Why do I need to add toJson() to get fetchResult in python

Here is an example. I do my development in jupyter notebook

fr = c3.ServicePoint.fetch().toJson()
for obj in fr["objs"]:

In order for this code to work in the server, I need to remove .toJson()

fr = c3.ServicePoint.fetch()
for obj in fr["objs"]:

This is annoying because my python functions (nested with many fetch calls) work fine in python, but a direct copy paste of them would fail in server. I have to do a global remove of “.toJson()”

This is even more annoying when I want to debug some python code from the server. After copy-pasting to jupyter notebook, I have to add .toJson() to every fetch call manually.

Can’t we hide/automate this in c3remote?

This difference between Jupyter notebook development and server development is because of the difference in the Python runtimes used in each of these environments.

In Jupyter notebook development, with either your c3Remote connector or containerized Jupyter notebook connection to C3, the connector is “remote-types”, which means that your connection to the Type system is Type-aware. This means that your fetch result is a C3 object, which is a Python object with access to all the member functions and fields in the C3 Type, including the toJson() function.

In the server development, the default C3 connector is “remote”, which means your connection to the Type system is not Type-aware, so your fetch result is not a c3 Object object, just a Python dictionary.
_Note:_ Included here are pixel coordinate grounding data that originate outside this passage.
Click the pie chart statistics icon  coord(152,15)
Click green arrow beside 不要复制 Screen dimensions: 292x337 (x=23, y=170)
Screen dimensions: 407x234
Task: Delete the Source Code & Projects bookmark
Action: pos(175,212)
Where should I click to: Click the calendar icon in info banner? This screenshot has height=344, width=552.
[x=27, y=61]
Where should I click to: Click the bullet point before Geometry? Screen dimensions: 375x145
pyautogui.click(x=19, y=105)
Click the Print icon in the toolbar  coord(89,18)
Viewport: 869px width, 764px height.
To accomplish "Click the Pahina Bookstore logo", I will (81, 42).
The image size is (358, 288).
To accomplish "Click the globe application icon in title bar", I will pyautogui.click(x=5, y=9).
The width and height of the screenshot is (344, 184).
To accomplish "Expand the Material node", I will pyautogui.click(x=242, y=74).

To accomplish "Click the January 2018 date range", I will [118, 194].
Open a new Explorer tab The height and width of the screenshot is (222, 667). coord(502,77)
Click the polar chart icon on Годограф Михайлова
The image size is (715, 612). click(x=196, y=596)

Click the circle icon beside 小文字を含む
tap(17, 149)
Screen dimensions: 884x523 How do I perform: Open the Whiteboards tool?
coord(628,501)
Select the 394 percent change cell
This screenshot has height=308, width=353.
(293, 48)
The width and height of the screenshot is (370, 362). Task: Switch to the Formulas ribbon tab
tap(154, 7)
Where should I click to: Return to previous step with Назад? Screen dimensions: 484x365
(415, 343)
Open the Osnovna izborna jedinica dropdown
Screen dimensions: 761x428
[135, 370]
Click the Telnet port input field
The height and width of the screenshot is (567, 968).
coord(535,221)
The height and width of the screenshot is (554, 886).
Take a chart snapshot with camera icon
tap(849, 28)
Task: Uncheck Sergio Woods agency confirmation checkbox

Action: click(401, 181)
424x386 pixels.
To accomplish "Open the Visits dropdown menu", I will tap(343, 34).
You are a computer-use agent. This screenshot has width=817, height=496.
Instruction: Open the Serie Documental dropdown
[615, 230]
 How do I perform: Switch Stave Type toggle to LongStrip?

If you want your server connector to match the Jupyter notebook connection to the C3 Type system, you will need to specify in your Python runtime definition that your connector is “remote-types”, and reprovision to your environment. Below is an example runtime definition with "connector": "remote-types" specified.

  "language": "Python",
  "runtimeVersion": <YOUR PYTHON VERSION>,
  "modules": {
  "repositories": [
  "connector": "remote-types",
  "runtime": "CPython",
  "id": "py-exampleRuntime",
  "name": "py-exampleRuntime"